*THE PROBLEM*: The required output is the exact run of lines below that opens at the line with "You are a GUI" and closes at the line with "Kontact (1292, 90)".

*EXCERPTED DATA*:
************

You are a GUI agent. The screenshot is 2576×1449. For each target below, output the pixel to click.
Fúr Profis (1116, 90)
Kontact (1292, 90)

************

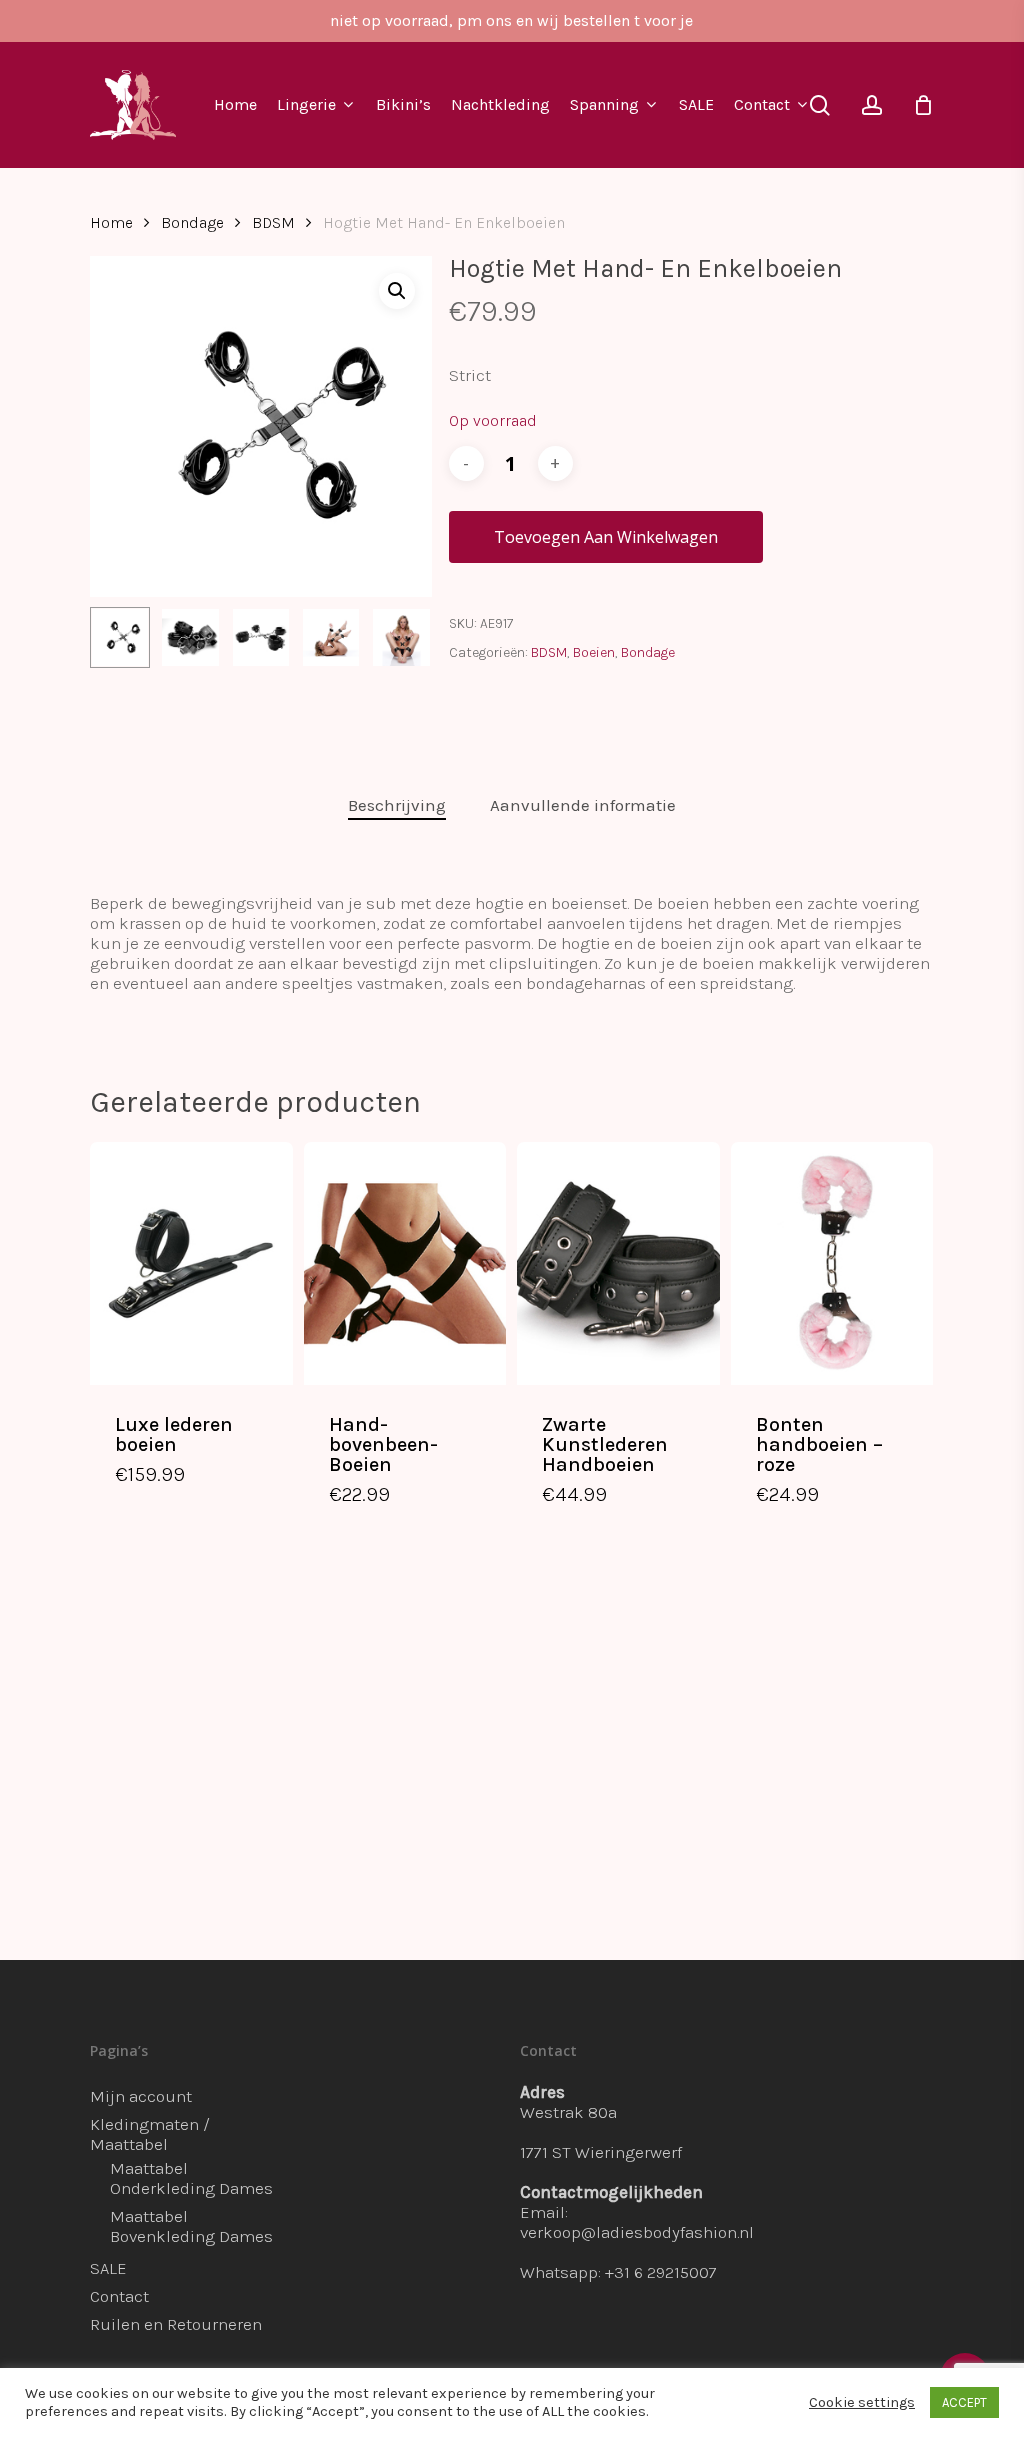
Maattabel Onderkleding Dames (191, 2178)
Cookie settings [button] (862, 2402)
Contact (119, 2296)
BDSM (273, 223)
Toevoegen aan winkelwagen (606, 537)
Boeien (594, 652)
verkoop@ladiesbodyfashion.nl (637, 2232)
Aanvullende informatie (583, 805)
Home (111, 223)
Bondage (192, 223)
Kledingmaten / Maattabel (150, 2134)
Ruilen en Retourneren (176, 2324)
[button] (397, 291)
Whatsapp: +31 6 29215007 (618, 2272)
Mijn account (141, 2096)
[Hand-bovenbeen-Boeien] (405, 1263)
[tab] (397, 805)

************

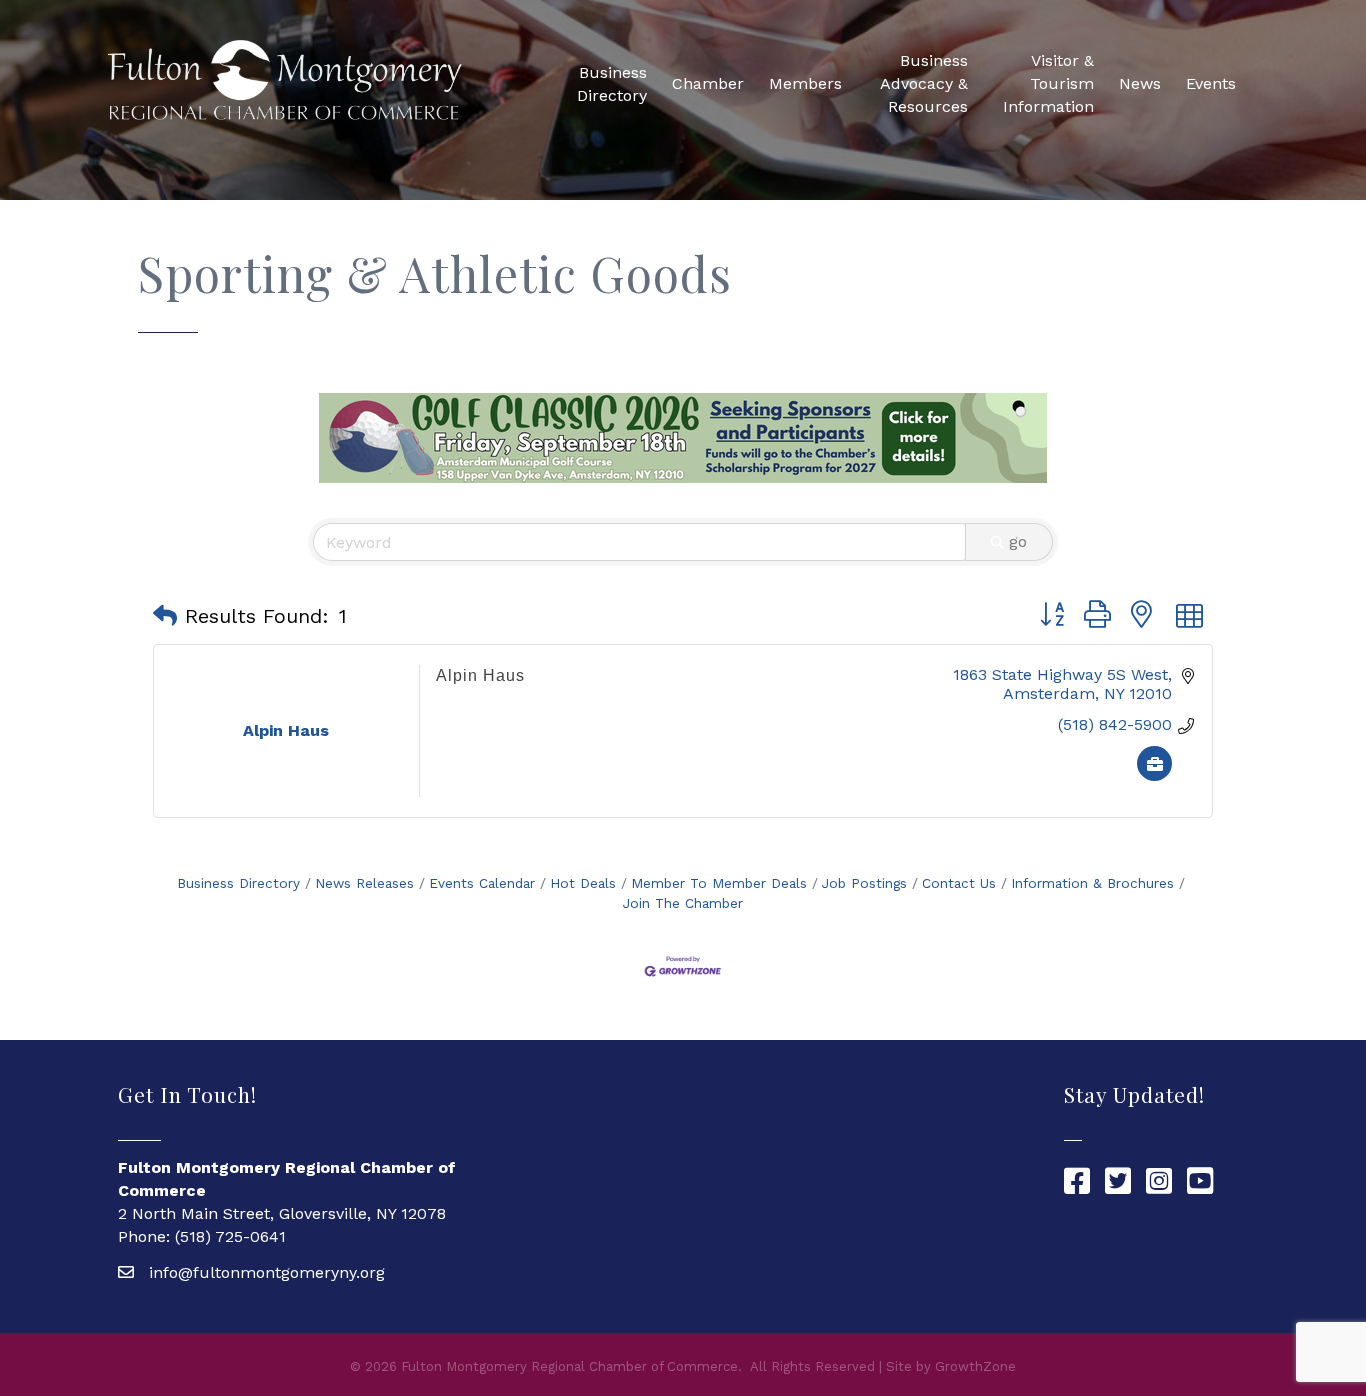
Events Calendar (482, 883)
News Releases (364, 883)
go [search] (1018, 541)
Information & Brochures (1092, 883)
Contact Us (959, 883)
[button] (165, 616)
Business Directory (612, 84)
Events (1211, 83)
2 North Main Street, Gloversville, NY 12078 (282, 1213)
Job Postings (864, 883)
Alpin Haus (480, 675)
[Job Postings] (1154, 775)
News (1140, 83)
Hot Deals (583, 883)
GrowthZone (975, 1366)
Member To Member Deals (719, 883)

************

*RESPONSE BOX*:
You are a GUI agent. The screenshot is 2576×1449. For each target below, output the pixel to click.
Fúr Profis (1116, 90)
Kontact (1292, 90)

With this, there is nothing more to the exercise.